# Matching trains with traffic lines

The main goal here is to develop a function that makes it possible to identify the line of a specific delayed train. The reason why we need such a function is because the passenger ridership estimation is given per line where the delay data is per specific train.

## Importing datasets

First, let us import the dataset for all the traffic lines (used in the ridership estimation data).

In [21]:
# import excel file static_pass_all_2024.xlsx

import pandas as pd
import os


# read by default 1st sheet of an excel file
df_line = pd.read_excel('static_pass_all_2024.xlsx')
# drop all the columns except the first 3 (no need for ridership data, only the line number, name and stopping patterns are of interest)
df_line = df_line.iloc[:, :5]

Let us now import the train data, more specifically the trains that are affected by delays. Of interest here are particularly Tågnr	and Tåguppdrag.
The goal is to match all of them to a specific line number in df_line.

In [22]:
# read by default 1st sheet of an excel file
df_train = pd.read_excel('metatraindata_2023.xlsx')
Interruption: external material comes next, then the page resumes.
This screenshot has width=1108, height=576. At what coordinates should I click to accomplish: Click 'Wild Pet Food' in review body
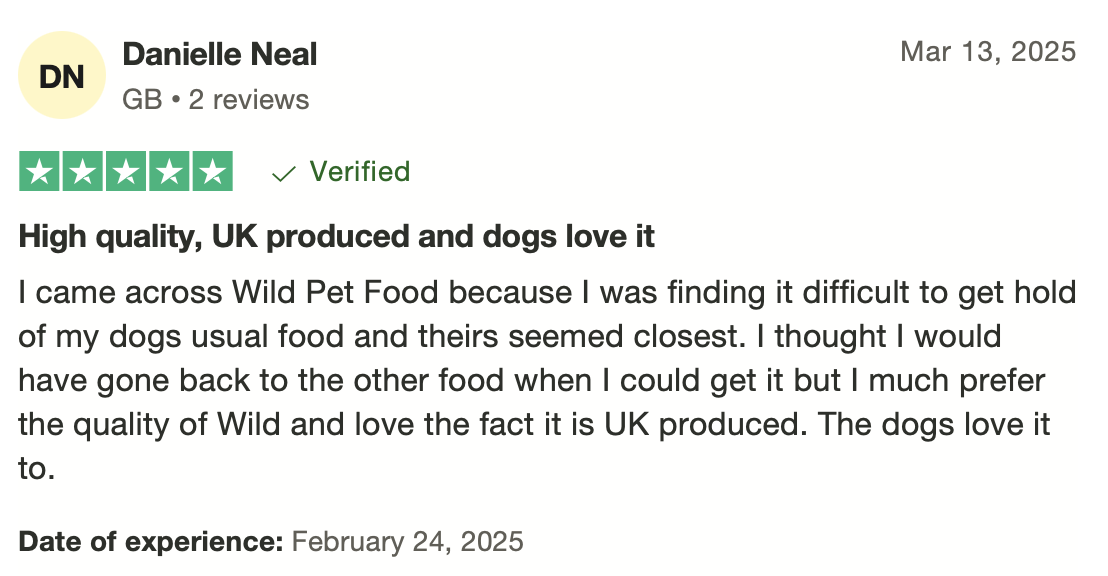coord(336,292)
Let us also read the Lupp data where we have more attributes for each train, more particularly the stopping pattern. There are four different files in the data folder named as follows Rapport_T23_vX.csv where X is 11, 19, 28 and 37, we will read all of these and combine them in one dataframe, note the first row of each file is the header.

In [23]:
import pandas as pd
import glob

# Define the folder path and file pattern
folder_path = 'data/'  # Adjust the folder path if needed
file_pattern = 'Rapport_T23_v*.csv'

# Use glob to find all matching files
file_paths = glob.glob(folder_path + file_pattern)
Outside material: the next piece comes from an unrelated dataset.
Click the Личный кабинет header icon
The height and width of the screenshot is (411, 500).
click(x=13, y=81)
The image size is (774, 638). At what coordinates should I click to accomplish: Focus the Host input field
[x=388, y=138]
# Read all files into a list of DataFrames
dfs = [pd.read_csv(file, header=0) for file in file_paths]

# Combine all DataFrames into one
df_lupp = pd.concat(dfs, ignore_index=True)
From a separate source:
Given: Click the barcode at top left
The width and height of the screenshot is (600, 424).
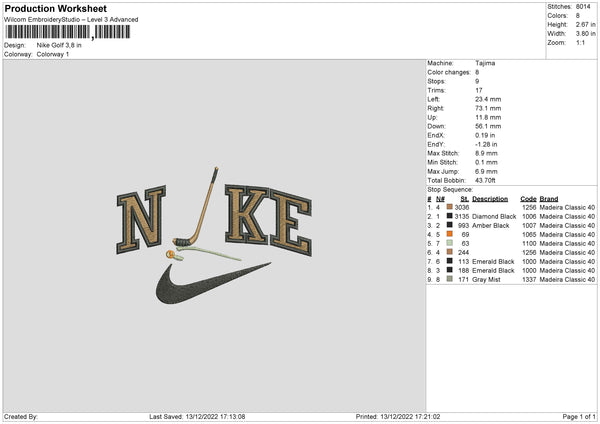Looking at the screenshot, I should pos(68,32).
We need to clean up (make this df a bit smaller), e.g., by removing unnecessary data.

In [24]:
# from combined_df remove the following columns
# År (PAU)
# Veckonr (PAU)
# Datum (PAU)
# Tågslag, but before remove all raws where Tågslag is not RST

df_lupp_rst = df_lupp[df_lupp['Tågslag'] == 'RST']
df_lupp_rst_clean = df_lupp_rst.drop(columns=['År (PAU)', 'Veckonr (PAU)', 'Datum (PAU)', 'Tågslag'])

In [25]:
# remove all rows where both Uppehållstypavgång is Passage and Uppehållstypankomst is Passage
df_lupp_rst_clean = df_lupp_rst_clean[(df_lupp_rst_clean['Uppehållstypavgång'] != 'Passage') | (df_lupp_rst_clean['Uppehållstypankomst'] != 'Passage')]

In [26]:
# check how many trains from df_train that are in df_lupp_rst_clean
# for that search using the column Tågnr and Tåguppdrag from df_train
# and use similar columns Tåguppdrag and Tågnr from df_lupp_rst_clean
# to find the matching trains

# make sure these are int in both dataframes
df_train['Tågnr'] = df_train['Tågnr'].astype('Int64')
df_train['Tåguppdrag'] = df_train['Tåguppdrag'].astype('Int64')
df_lupp_rst_clean['Tåguppdrag'] = df_lupp_rst_clean['Tåguppdrag'].astype('Int64')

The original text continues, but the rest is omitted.